Exercise prompt:
Would you repeat every line below exactly, please?

Exercise data:
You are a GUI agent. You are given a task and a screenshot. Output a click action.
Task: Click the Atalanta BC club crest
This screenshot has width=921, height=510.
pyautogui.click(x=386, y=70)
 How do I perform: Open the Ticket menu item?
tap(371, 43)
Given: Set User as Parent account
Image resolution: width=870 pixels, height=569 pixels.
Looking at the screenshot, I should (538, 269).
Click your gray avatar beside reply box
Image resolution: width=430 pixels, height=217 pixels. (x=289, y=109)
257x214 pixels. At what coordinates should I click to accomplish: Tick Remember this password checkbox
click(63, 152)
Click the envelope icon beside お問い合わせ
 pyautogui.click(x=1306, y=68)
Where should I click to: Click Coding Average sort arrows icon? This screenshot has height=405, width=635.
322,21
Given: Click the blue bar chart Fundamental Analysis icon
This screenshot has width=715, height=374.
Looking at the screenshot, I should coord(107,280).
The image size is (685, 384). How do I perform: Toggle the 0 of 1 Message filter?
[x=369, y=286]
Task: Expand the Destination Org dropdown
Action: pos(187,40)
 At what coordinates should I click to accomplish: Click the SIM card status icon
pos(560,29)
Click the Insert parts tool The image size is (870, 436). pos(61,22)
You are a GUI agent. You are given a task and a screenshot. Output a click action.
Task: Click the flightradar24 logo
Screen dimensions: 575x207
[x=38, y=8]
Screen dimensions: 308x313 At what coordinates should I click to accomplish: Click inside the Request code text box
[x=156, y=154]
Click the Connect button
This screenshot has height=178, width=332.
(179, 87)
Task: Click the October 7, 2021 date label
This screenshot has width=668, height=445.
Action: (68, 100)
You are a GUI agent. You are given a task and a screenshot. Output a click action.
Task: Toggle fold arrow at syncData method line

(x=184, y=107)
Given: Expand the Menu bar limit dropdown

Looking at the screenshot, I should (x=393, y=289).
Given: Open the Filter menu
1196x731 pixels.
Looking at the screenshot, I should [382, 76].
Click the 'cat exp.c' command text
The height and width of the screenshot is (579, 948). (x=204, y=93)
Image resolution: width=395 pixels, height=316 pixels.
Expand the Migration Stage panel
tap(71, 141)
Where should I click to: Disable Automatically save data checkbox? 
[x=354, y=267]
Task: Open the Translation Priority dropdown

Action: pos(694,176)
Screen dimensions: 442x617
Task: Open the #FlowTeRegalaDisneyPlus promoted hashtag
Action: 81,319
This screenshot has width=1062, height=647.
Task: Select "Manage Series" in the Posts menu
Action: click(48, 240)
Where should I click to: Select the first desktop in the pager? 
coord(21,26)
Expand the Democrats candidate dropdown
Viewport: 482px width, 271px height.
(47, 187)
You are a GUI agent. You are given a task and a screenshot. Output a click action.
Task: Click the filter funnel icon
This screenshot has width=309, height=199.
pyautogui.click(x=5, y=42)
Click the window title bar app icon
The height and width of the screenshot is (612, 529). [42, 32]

Response to this exercise:
You are a GUI agent. You are given a task and a screenshot. Output a click action.
Task: Click the Atalanta BC club crest
This screenshot has width=921, height=510.
pyautogui.click(x=386, y=70)
 How do I perform: Open the Ticket menu item?
tap(371, 43)
Given: Set User as Parent account
Image resolution: width=870 pixels, height=569 pixels.
Looking at the screenshot, I should (538, 269).
Click your gray avatar beside reply box
Image resolution: width=430 pixels, height=217 pixels. (x=289, y=109)
257x214 pixels. At what coordinates should I click to accomplish: Tick Remember this password checkbox
click(63, 152)
Click the envelope icon beside お問い合わせ
 pyautogui.click(x=1306, y=68)
Where should I click to: Click Coding Average sort arrows icon? This screenshot has height=405, width=635.
322,21
Given: Click the blue bar chart Fundamental Analysis icon
This screenshot has width=715, height=374.
Looking at the screenshot, I should coord(107,280).
The image size is (685, 384). How do I perform: Toggle the 0 of 1 Message filter?
[x=369, y=286]
Task: Expand the Destination Org dropdown
Action: pos(187,40)
 At what coordinates should I click to accomplish: Click the SIM card status icon
pos(560,29)
Click the Insert parts tool The image size is (870, 436). pos(61,22)
You are a GUI agent. You are given a task and a screenshot. Output a click action.
Task: Click the flightradar24 logo
Screen dimensions: 575x207
[x=38, y=8]
Screen dimensions: 308x313 At what coordinates should I click to accomplish: Click inside the Request code text box
[x=156, y=154]
Click the Connect button
This screenshot has height=178, width=332.
(179, 87)
Task: Click the October 7, 2021 date label
This screenshot has width=668, height=445.
Action: (68, 100)
You are a GUI agent. You are given a task and a screenshot. Output a click action.
Task: Toggle fold arrow at syncData method line

(x=184, y=107)
Given: Expand the Menu bar limit dropdown

Looking at the screenshot, I should (x=393, y=289).
Given: Open the Filter menu
1196x731 pixels.
Looking at the screenshot, I should [382, 76].
Click the 'cat exp.c' command text
The height and width of the screenshot is (579, 948). (x=204, y=93)
Image resolution: width=395 pixels, height=316 pixels.
Expand the Migration Stage panel
tap(71, 141)
Where should I click to: Disable Automatically save data checkbox? 
[x=354, y=267]
Task: Open the Translation Priority dropdown

Action: pos(694,176)
Screen dimensions: 442x617
Task: Open the #FlowTeRegalaDisneyPlus promoted hashtag
Action: 81,319
This screenshot has width=1062, height=647.
Task: Select "Manage Series" in the Posts menu
Action: click(48, 240)
Where should I click to: Select the first desktop in the pager? 
coord(21,26)
Expand the Democrats candidate dropdown
Viewport: 482px width, 271px height.
(47, 187)
You are a GUI agent. You are given a task and a screenshot. Output a click action.
Task: Click the filter funnel icon
This screenshot has width=309, height=199.
pyautogui.click(x=5, y=42)
Click the window title bar app icon
The height and width of the screenshot is (612, 529). [42, 32]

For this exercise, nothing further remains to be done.